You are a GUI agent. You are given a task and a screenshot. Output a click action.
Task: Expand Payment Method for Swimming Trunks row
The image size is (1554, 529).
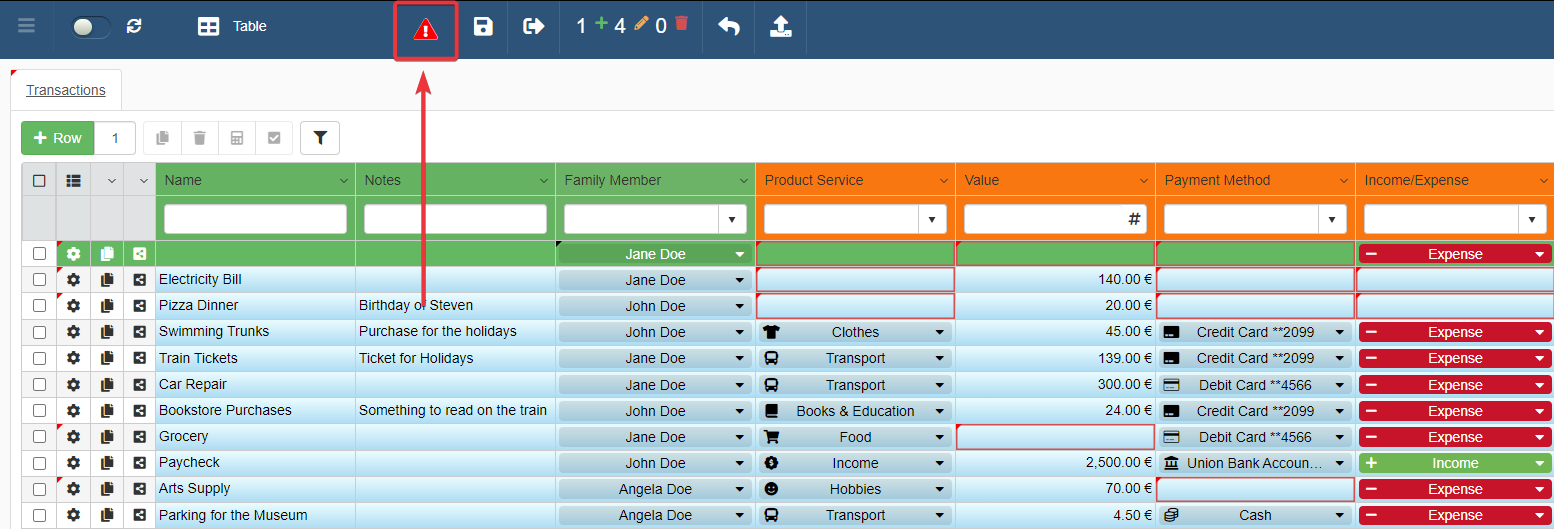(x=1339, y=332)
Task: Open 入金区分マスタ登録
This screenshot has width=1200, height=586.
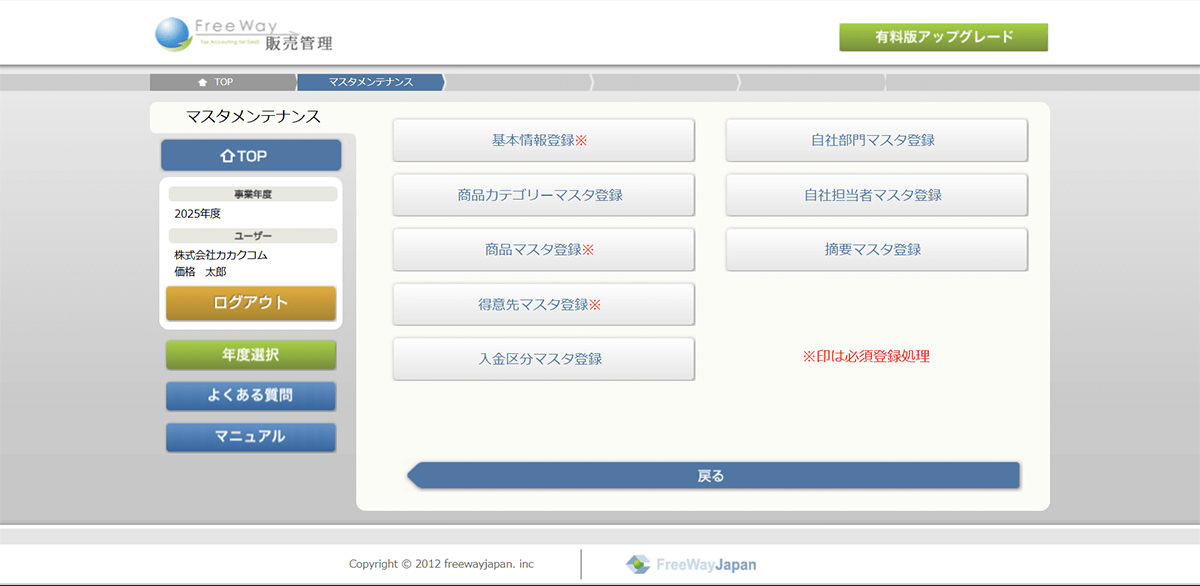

****************

THE PROBLEM —
All of the listing above has to be reproduced exactly, though without its images.

ANSWER SECTION —
You are a GUI agent. You are given a task and a screenshot. Output a click action.
Task: Expand Payment Method for Swimming Trunks row
The image size is (1554, 529).
(x=1339, y=332)
Task: Open 入金区分マスタ登録
This screenshot has width=1200, height=586.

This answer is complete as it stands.